Explodierende Mieten sind vielerorts auch ohne Techindustrie ein Problem. Woran liegt das?
Das hat zum einen mit den Kapitalkreisläufen zu tun: Es wird mehr spekulativ in den Wohnmarkt investiert. Dazu kommt, dass für viele ein urbaner Lebensstil attraktiver geworden ist. Nach dem Zweiten Weltkrieg hatte es in den USA, wo die Entwicklung besonders deutlich zu beobachten war, noch eine regelrechte Flucht in den suburbanen Raum gegeben. Man spricht von einer «white flight», aber ich würde eher sagen, dass es sich um einen «white pull», also die gezielte Abwerbung von Weissen durch die Immobilienindustrie, handelte. Angekurbelt durch staatlich finanzierte Highways und Hypothekarprogramme erschloss diese neue Wohnareale und verkaufte sie gewinnbringend. Und dann war da noch die Konzernflucht: Das Kapital wollte weg von gewerkschaftlich organisierten Zentren.

Wieso hat sich dieser Trend umgekehrt?
Wie gesagt: aus ökonomischen und kulturellen Gründen. Durch die Protestbewegungen in den sechziger Jahren entstanden in den Städten neue Kulturen, die auch für die Kids in den Suburbs attraktiv wurden. Man kann fast von einer Rückeroberung der Städte durch den weissen Mittelstand sprechen. Umgekehrt existieren inzwischen auch Vorstädte, die von People of Color dominiert werden, weil diese sich im Zentrum keine Wohnung mehr leisten können.

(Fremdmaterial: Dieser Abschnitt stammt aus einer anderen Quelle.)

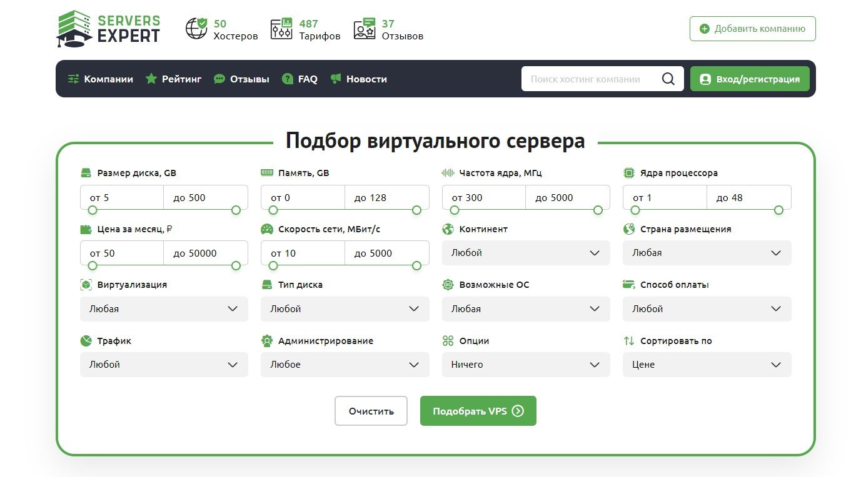This screenshot has width=861, height=477.
Task: Click the megaphone icon beside Новости
Action: tap(336, 79)
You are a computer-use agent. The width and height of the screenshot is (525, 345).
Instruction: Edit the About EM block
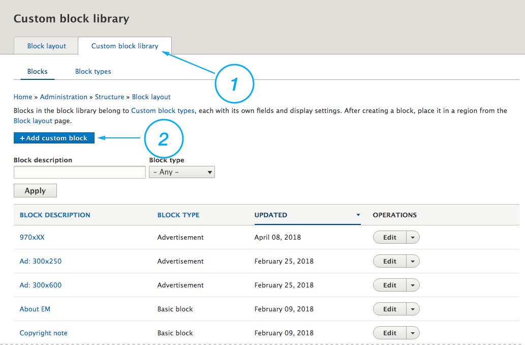(390, 309)
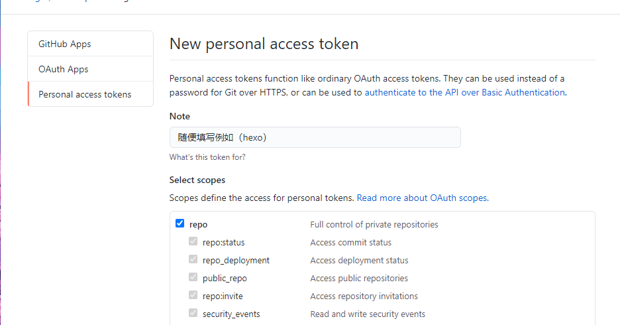The image size is (620, 325).
Task: Follow the Read more about OAuth scopes link
Action: (x=423, y=198)
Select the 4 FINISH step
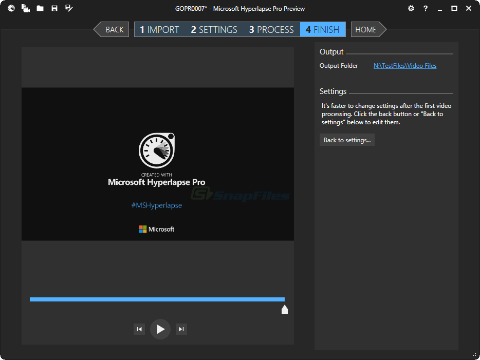This screenshot has height=360, width=480. [322, 30]
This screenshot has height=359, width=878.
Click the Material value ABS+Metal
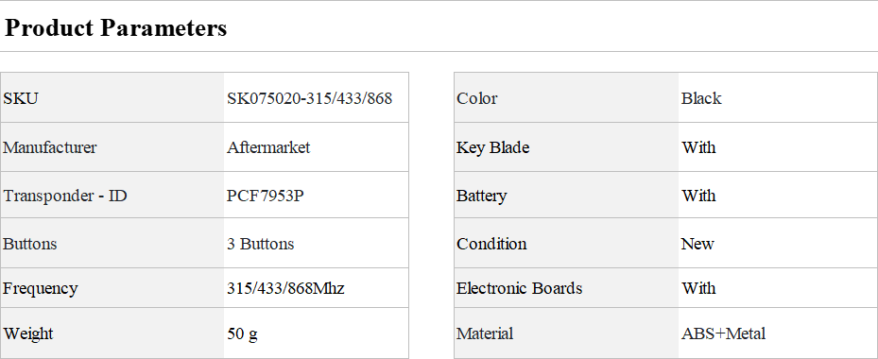pos(723,333)
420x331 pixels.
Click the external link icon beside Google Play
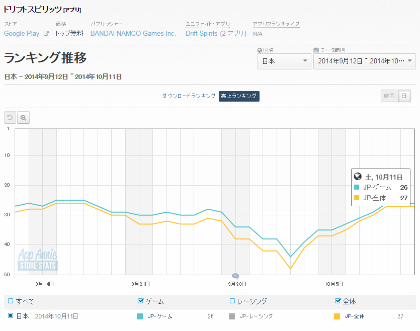[46, 34]
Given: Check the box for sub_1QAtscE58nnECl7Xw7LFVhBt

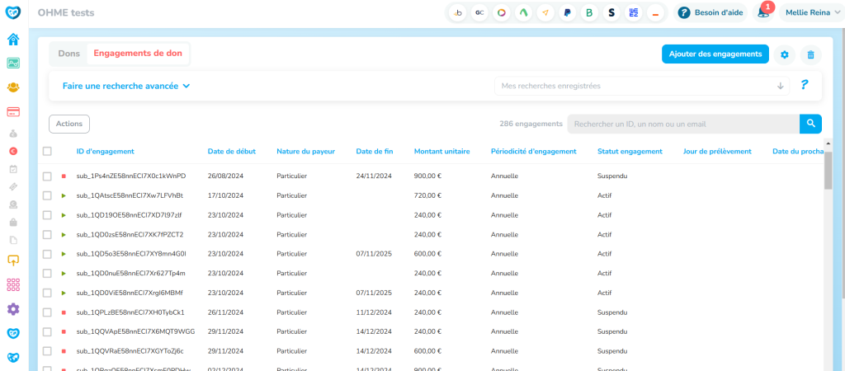Looking at the screenshot, I should (x=47, y=195).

Hat die Linke die Gentrifizierungsproblematik zu stark vernachlässigt?
Berlin ist doch ein gutes Beispiel mit der Kampagne «Deutsche Wohnen & Co enteignen» – da passiert ja viel. Dort hat man auch Google in die Flucht geschlagen: Der Konzern hatte nur ein relativ kleines Projekt in Kreuzberg geplant, aber dass dies verhindert wurde, hatte enorme Signalwirkung.

Hat man das in San Francisco registriert?
Natürlich! AktivistInnen aus Deutschland und den USA hatten sich vernetzt. Das muss auch das Ziel sein: internationale Allianzen zu schaffen, sodass Städte nicht mehr gegeneinander ausgespielt werden können und Kapitalflucht nicht mehr ohne Weiteres möglich ist.

Katja Schwaller (39) schätzt in San Francisco vor allem den sozialen Zusammenhalt im Quartier und die umfangreiche analoge Kultur: etwa die vielen guten Platten- und Buchläden.